• **Text excerpt**

What physical theory are you using to find that?

Electric currents behave like that. Put 4000A into a conductor, split it 4 ways, and you'll find the total current in those 4 conductors is also 4000A. If it's symmetric (as yours is), then there'll be 1000A in each.

There's no such law for magnitudes of forces.



Give me a reference.


A FBD would show what actually happens. I know you're afraid to draw one because you'll find you have to include forces that you pretended didn't exist.

that doesnt need a theory its basic math.

4000N/4=1000N

no theory needed.

Hey why don't we all put one of these on the front of our car? Then when we crash into a tree, we don't get hurt because hardly any force is transmitted through the device to the cabin.

Skydivers wouldn't need parachutes. Just tie these to their feet and when they land, they only get a fraction of the force from the ground.

heres a pretty good one , if someone sits on it
there weight is divided equally between the 4 legs.

you could put 4 weight scales under the 4 table legs
and each weight scale would read 1/4 a persons weight plus
1/4 the weight of the table.

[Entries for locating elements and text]
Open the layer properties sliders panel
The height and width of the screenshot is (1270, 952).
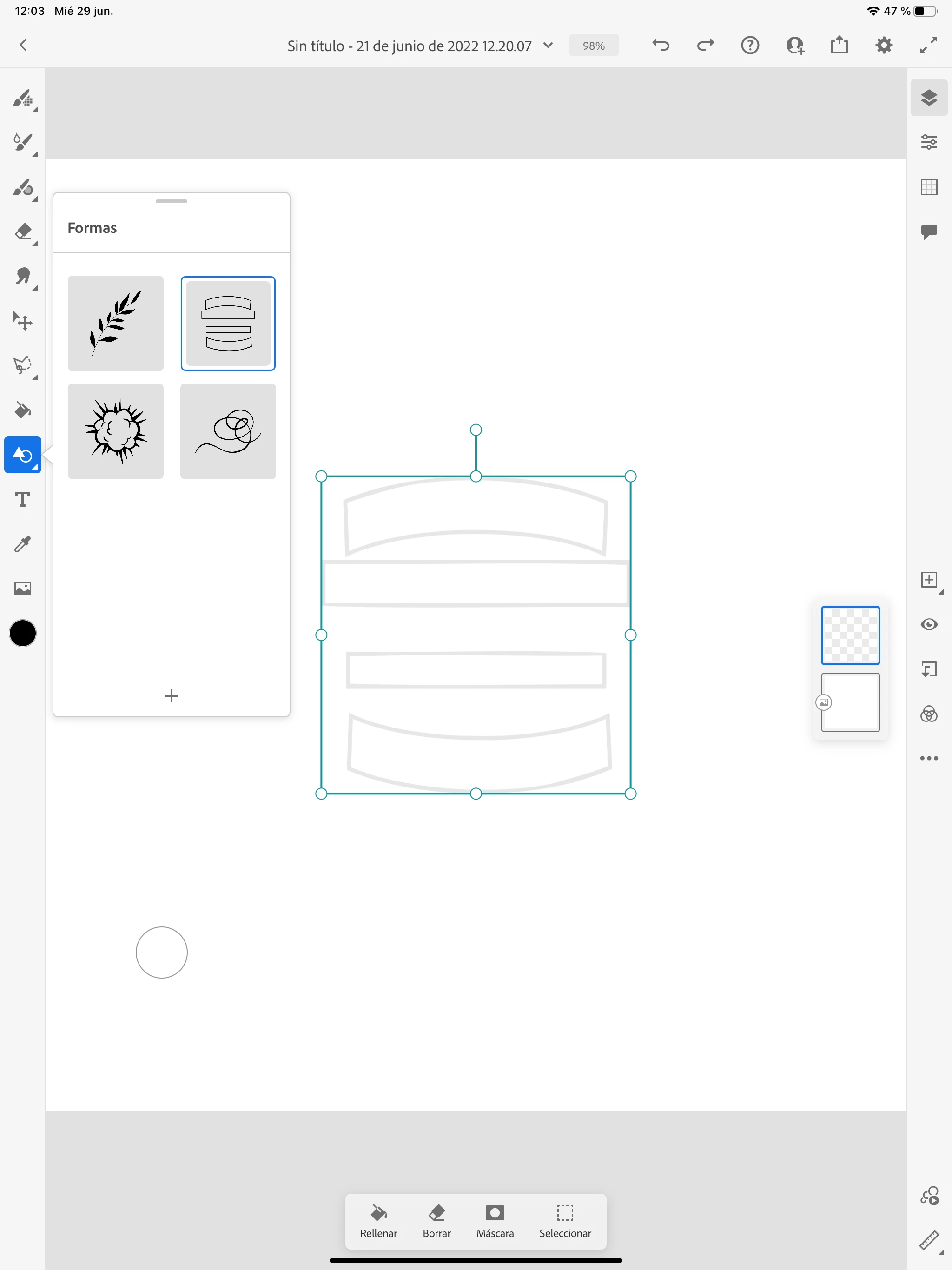click(928, 142)
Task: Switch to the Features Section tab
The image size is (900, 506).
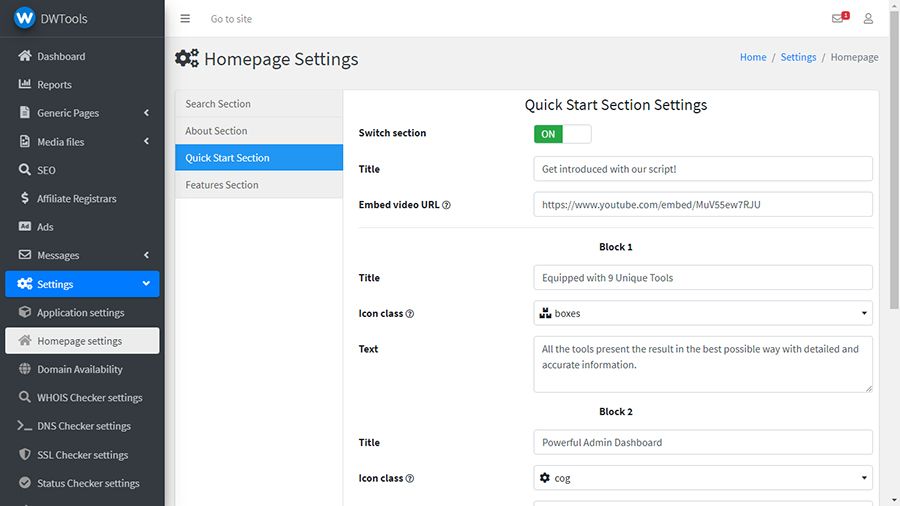Action: point(222,185)
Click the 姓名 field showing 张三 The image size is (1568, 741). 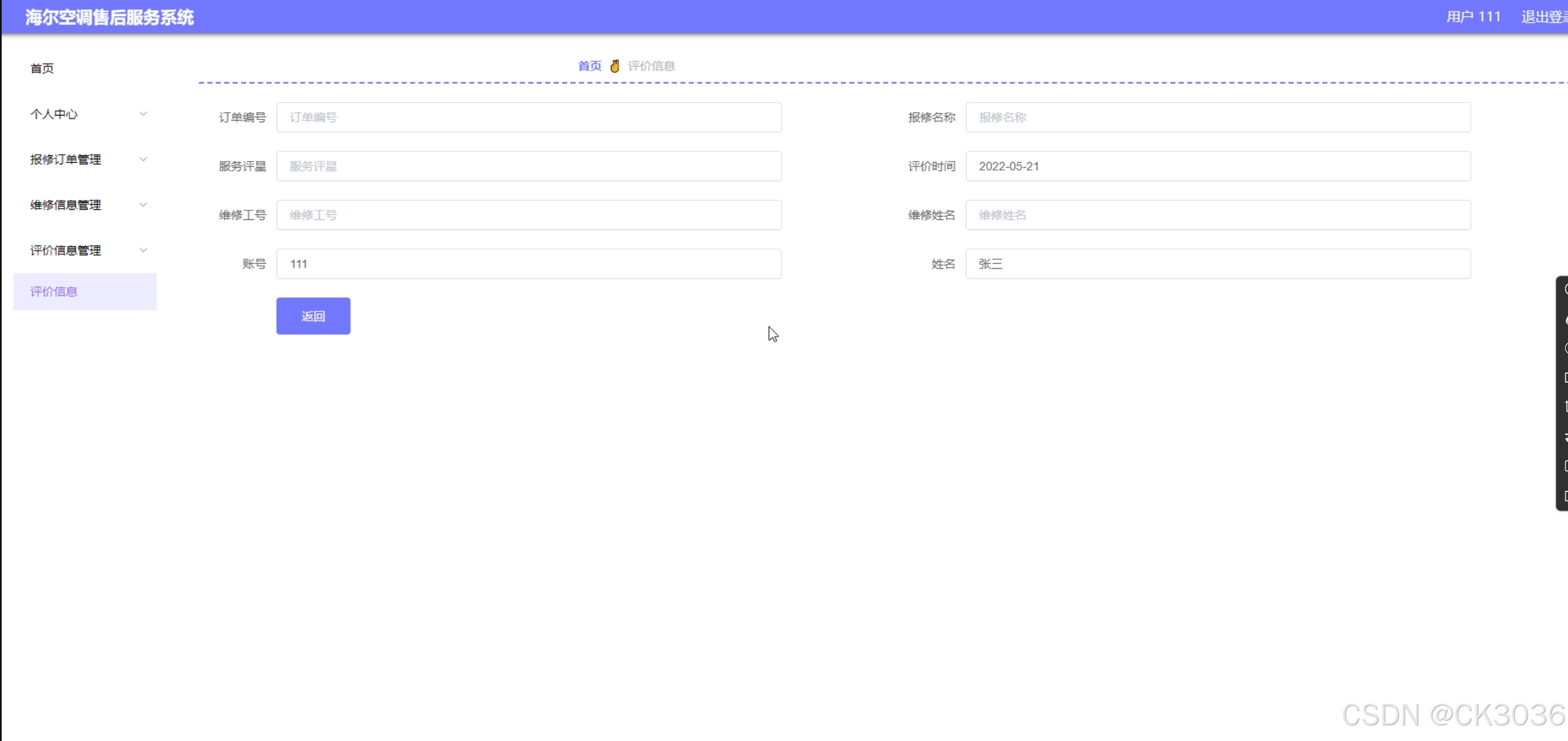[x=1217, y=264]
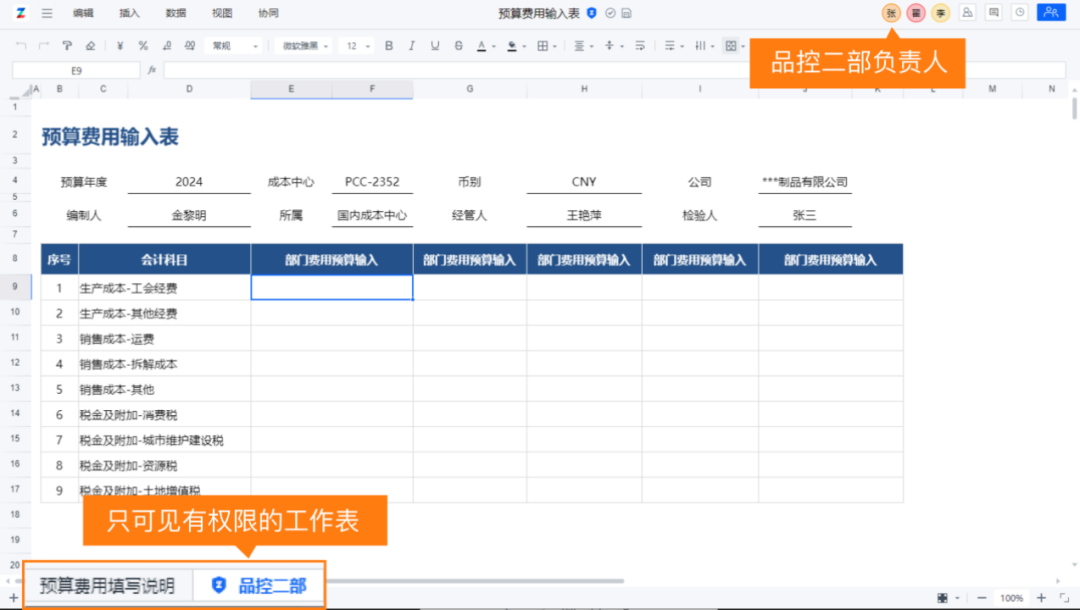Screen dimensions: 1080x610
Task: Open the font color swatch
Action: (x=483, y=46)
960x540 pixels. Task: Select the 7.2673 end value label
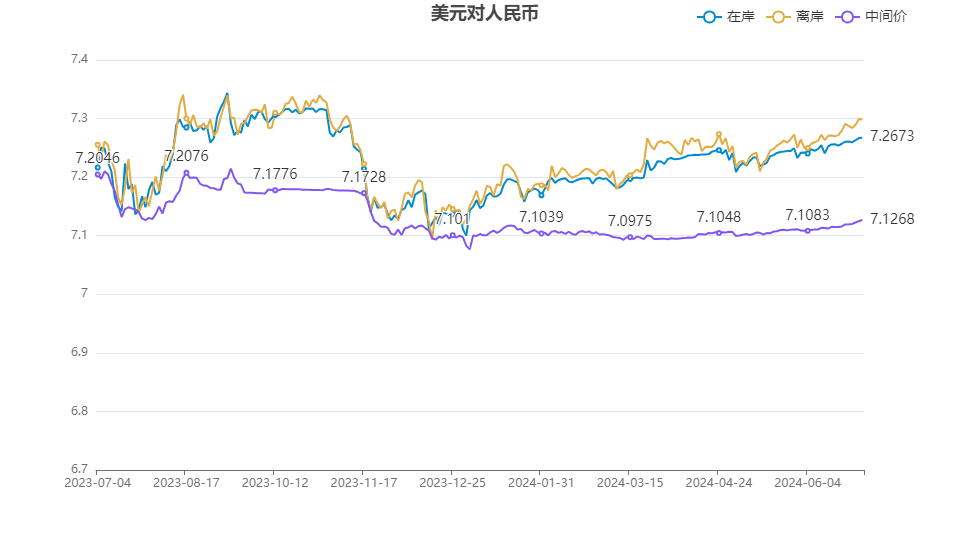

• **Aim of the exercise**
Carry on the forum thread on dividing force among four supports, picking up after its last sentence. This data comes from a separate source and has no connection to the forum thread on dividing force among four supports.

• **The reply**
but put the 4 scales and table in zero g
and someone sitting on the table will not
register any weight on the 4 scales

same same

This equation works for static forces, right?

Put in on a scales and measure the weight of something sitting on the center.

Here all the forces are in the same direction.

It does indeed work when they're all in the same direction.

In fact you can see the legs are sloping a bit. Would you say the total vertical force on the floor is _less_ than the weight of somebody sitting on it? Because some of the force must be transmitted outward, right?

those arent bad ideas , only you would need them to be very large but they would work on the same principle.

you would need a much larger one for a car because we are
only talking about a 100kg mass impact and
thats only 220 lbs.